**INSTRUCTION:** Find each row below that contains the string "screenshot" and copy those rows in full. The match is case-sensitive.
___ DATA TO USE ___
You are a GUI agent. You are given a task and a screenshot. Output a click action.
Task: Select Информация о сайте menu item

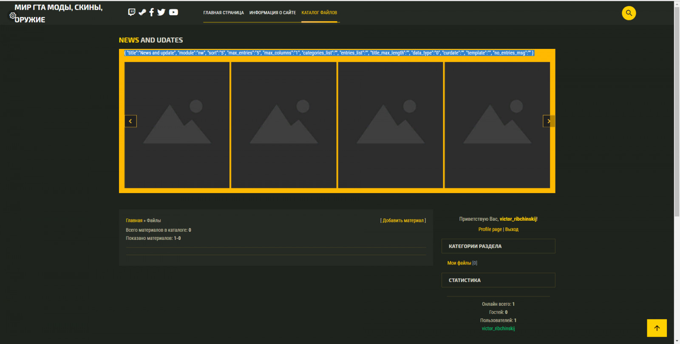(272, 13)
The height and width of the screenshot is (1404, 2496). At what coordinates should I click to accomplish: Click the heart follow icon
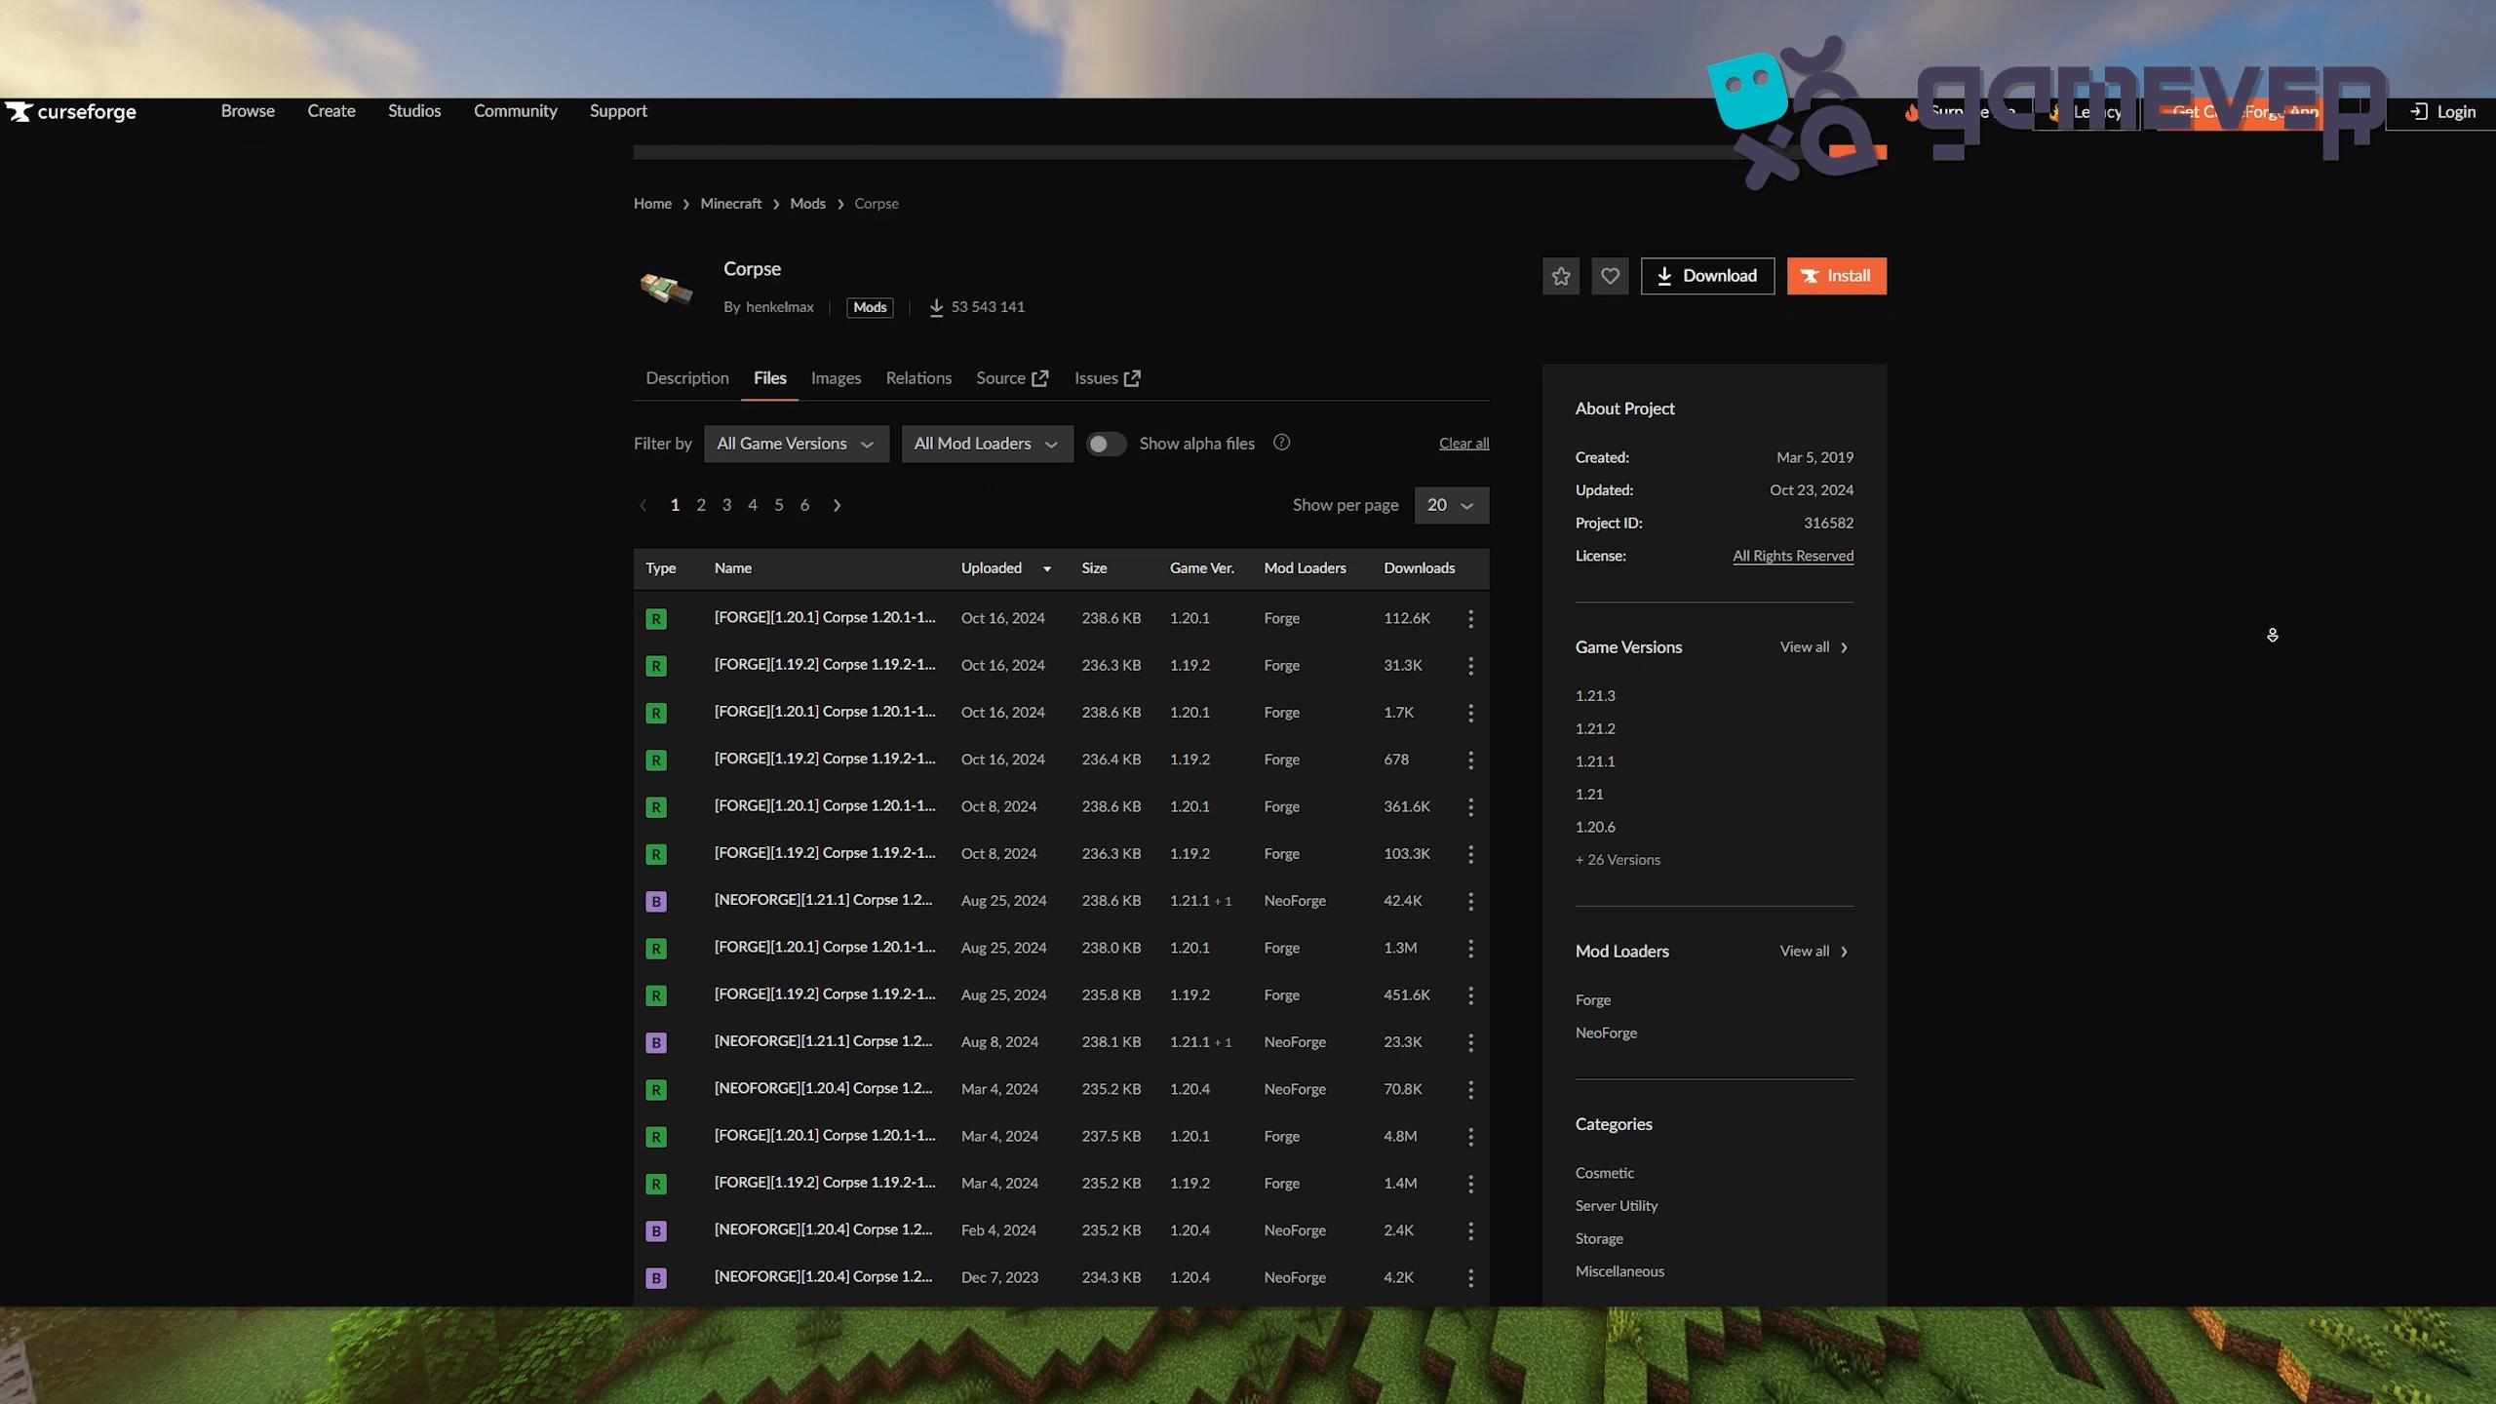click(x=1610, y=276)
___
**RESPONSE TO THE EXERCISE:**
You are a GUI agent. You are given a task and a screenshot. Output a click action.
The height and width of the screenshot is (1404, 2496). At what coordinates should I click to accomplish: Click the heart follow icon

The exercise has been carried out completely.